I take it back, those kids can’t be to blame!
Yes, I know I understate,
Or ignore, most racial hate,
Even though I’m paid a fortune just to find it.
But you see, these vicious mobs
(That beat and rape and rob)
Target whites, and so I simply do not mind it.
The Knoxville Horror was sort of bad.
Yes, and Wichita, how sad —
All those massacres by blacks that racists cite.
But our real foe’s Jared Taylor,
Peter Brimelow, Steve Sailer —
Those who claim that anti-racism’s “anti-white.”
[Enter TIM WISE: white, slightly less grotesquely obese, but equally unbelievably self-righteous, doughy face twisted with hatred, wearing a shirt that reads “Proud Race Traitor” on the front, “SLAVERY/NEVER FORGET!” on the back.]
TIM: Fucking whites. They’re so fucking racist. I hate them all — every last stinking one of them! Just thinking about their… their privilege, their fucking privilege… [Foams at the mouth.] It just makes me so… so FUCKING ANGRY!
I Hate All White People Because They’re So Racist
You’re absolutely right:
The problem is the whites!
They’re lashing out in fear and desperation.

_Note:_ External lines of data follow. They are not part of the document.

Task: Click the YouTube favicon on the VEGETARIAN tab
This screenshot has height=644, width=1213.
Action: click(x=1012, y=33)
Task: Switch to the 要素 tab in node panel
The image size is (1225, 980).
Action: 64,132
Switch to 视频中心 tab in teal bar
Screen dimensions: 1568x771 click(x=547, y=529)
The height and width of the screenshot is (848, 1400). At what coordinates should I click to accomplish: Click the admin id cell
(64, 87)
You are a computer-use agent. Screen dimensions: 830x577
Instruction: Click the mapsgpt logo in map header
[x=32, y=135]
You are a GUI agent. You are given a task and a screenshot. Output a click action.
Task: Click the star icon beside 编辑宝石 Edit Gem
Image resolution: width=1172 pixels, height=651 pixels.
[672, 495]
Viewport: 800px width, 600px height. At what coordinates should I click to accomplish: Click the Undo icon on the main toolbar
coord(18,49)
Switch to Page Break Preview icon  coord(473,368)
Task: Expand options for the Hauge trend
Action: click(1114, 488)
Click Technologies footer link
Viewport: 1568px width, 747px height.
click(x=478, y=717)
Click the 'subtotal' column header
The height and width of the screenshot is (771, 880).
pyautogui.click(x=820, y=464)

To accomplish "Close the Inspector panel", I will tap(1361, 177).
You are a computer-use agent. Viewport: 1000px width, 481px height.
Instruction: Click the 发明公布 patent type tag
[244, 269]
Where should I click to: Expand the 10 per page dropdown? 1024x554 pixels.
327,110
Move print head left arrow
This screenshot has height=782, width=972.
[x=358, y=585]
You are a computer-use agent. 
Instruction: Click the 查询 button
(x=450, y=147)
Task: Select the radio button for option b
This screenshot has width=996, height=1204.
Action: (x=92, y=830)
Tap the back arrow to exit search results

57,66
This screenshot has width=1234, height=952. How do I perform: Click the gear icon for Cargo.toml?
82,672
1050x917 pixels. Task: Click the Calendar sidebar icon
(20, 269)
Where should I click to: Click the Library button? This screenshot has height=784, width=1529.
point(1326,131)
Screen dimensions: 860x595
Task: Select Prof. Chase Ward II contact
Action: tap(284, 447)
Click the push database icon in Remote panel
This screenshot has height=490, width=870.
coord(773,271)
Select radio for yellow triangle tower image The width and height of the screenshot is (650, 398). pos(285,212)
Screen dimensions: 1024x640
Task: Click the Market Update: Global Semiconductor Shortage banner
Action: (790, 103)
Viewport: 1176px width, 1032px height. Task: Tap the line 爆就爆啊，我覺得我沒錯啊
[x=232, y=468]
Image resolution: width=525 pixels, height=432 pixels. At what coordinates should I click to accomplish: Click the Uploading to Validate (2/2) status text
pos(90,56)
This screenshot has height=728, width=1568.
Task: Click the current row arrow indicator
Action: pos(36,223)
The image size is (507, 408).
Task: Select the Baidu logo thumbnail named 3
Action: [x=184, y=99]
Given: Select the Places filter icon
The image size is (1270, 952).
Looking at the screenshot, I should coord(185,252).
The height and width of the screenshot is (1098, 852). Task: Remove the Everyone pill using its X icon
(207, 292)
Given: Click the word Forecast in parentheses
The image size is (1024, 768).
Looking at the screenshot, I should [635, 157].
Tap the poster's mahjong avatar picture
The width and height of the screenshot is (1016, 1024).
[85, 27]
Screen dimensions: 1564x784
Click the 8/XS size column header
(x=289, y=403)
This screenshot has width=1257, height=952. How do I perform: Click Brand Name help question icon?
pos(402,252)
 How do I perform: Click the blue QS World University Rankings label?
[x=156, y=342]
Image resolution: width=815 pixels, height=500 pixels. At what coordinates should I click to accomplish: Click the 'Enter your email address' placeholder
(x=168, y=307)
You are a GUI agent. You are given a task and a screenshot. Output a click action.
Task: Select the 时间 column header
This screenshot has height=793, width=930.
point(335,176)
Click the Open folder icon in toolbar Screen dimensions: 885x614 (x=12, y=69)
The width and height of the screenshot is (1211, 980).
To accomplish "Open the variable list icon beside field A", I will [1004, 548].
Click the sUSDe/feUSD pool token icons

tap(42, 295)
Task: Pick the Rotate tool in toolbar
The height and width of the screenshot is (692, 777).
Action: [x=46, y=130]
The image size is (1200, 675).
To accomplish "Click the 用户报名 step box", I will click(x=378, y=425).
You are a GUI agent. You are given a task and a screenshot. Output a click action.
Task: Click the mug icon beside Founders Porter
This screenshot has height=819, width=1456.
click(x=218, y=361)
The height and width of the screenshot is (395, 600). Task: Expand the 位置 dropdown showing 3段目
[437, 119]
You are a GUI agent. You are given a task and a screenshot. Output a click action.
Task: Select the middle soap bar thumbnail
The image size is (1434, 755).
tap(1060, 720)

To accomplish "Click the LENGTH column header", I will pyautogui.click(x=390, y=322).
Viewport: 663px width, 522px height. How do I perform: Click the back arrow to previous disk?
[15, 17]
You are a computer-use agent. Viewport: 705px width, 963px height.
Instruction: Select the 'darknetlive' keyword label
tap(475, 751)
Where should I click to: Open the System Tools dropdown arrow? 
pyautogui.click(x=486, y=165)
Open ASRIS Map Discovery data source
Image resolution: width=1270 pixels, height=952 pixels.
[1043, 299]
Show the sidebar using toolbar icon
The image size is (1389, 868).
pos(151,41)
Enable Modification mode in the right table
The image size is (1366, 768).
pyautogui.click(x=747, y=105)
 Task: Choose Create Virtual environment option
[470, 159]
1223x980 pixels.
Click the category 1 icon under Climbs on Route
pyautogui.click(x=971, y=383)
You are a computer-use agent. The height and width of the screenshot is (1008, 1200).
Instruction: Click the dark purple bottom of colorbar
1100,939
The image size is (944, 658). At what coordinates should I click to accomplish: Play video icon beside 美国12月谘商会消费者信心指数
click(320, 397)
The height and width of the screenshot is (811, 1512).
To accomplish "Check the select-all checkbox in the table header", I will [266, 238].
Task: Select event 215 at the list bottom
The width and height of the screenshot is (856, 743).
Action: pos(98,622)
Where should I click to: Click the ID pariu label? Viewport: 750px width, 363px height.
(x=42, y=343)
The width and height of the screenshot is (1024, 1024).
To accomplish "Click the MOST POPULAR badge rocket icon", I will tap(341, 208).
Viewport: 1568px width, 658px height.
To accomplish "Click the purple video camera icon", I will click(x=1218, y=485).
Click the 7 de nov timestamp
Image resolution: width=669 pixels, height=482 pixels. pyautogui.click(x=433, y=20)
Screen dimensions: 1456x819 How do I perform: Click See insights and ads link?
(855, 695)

But they’re whiny little shits,
Who haven’t got the wits
To accept the fact of their extermination.
Oh, I’m waiting for the hour
When the whites lose all their power.
Won’t they cry to see their empire’s destruction!
(They can’t guess our true intent
Is to redefine “consent,”
Setting race quotas for white girls’ reproduction.)
We must nobly soldier on,
Until all the whites are gone,
And the world shines with a lovely brown patina.
That’s the paradise I seek:
A global Congo, Mozambique,
Or New Orleans (after Hurricane Katrina).
Now, admittedly those places
(That are full of non-white races)
All have problems rather worse than just low grades:
When they’re not out poaching rhinos,
They’re dismembering albinos
Or raping little kids to cure their AIDS.
Of course, their failure’s not innate;
It’s always due to racial hate
And the never-healing wounds of those it tramples.
So I’m sure, once truly free,
They’ll build a great society —
Though I cannot cite historical examples.
HEIDI: Oh, Tim. Oh, TIM. The world you envision… free of white people… forever…
TIM: “Free” is right… my dear.
[TIM and HEIDI share a passionate embrace, sublimating their pure hatred of all white people into enthusiastic public dry-humping, with many pig-like grunts and squeals, of which the author’s rudimentary sense of decorum prohibits further description.]
HEIDI: Fuck me, you proud Nubian!
[Clearly the author lied about his rudimentary sense of decorum.]